La responsabilité civile automobile, qui fait partie des assurances obligatoires, couvre les dommages corporels et les dommages matériels causés aux tiers par un conducteur responsable identifié et assuré. Lorsque le responsable n’est pas assuré, le FGAO accident prend le relais pour indemniser victimes et ayants droit, mais il se retourne ensuite contre le conducteur fautif pour récupérer les sommes versées. Dans les faits, beaucoup de responsables insolvables ne remboursent jamais intégralement, ce qui maintient la pression financière sur le fonds garantie et donc sur la prime d’assurance de tous les conducteurs.

Pour un automobiliste correctement assuré, l’enjeu est double : vérifier la solidité de sa garantie assurances en responsabilité civile, et contrôler les options de protection du conducteur lui même. Un contrat d’assurance auto pour véhicule d’occasion avec bonus ou malus doit être relu à la loupe, en particulier pour comprendre comment fonctionne le malus sur une voiture d’occasion et comment il impacte la prime après plusieurs sinistres. La clé reste de ne pas se contenter du tarif d’appel, mais d’anticiper le coût réel au troisième accident route, surtout si un conducteur non assuré est impliqué.

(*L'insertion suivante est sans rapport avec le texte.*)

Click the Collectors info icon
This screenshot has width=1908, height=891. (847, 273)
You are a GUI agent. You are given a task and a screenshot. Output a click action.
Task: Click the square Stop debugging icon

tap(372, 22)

Victimes, droit à indemnisation et nouveaux risques sur la route

Le FGAO rappelle dans son baromètre que « La gravité des accidents impliquant des conducteurs non assurés est en hausse. » et que « Le coût de la non-assurance routière continue de peser lourd. ». En 2025, 7 409 victimes de dommages corporels ont été recensées, dont 177 décès, ce qui confirme que les accidents de la route impliquant des conducteurs non assurés ne sont pas des sinistres mineurs. Dans ce contexte, le droit à indemnisation des victimes d’accidents circulation devient un enjeu central de politique publique, bien au delà du simple débat sur le prix de l’assurance.

Le champ d’intervention du FGAO s’élargit avec l’essor des trottinettes électriques et autres engins motorisés, qui représentent désormais plus de 8 % des véhicules impliqués dans les dossiers. Ces nouveaux véhicules, souvent mal assurés ou non déclarés, créent des situations complexes où la victime accident se retrouve sans interlocuteur assureur clairement identifié. Le fonds de garantie FGAO doit alors trancher entre dommages matériels, préjudices corporels et droit indemnisation, tout en appliquant strictement les règles de la garantie victimes.

Pour les familles qui roulent beaucoup, la meilleure protection reste une assurance auto bien calibrée, incluant une couverture solide pour les dommages corporels du conducteur et des passagers. Il faut aussi surveiller la cohérence entre les garanties et l’usage réel du véhicule, qu’il s’agisse d’un taxi, d’un VTC ou d’une voiture particulière, en s’informant précisément sur l’assurance pour les taxis et sur les spécificités des véhicules classés Crit’Air 1 et 2. Tant que des conducteurs non assurés continueront à circuler, le FGAO indemnise pour limiter les drames humains, mais ce sont les assurés qui, in fine, paient la note par le biais de leurs primes et de la contribution au fonds garantie.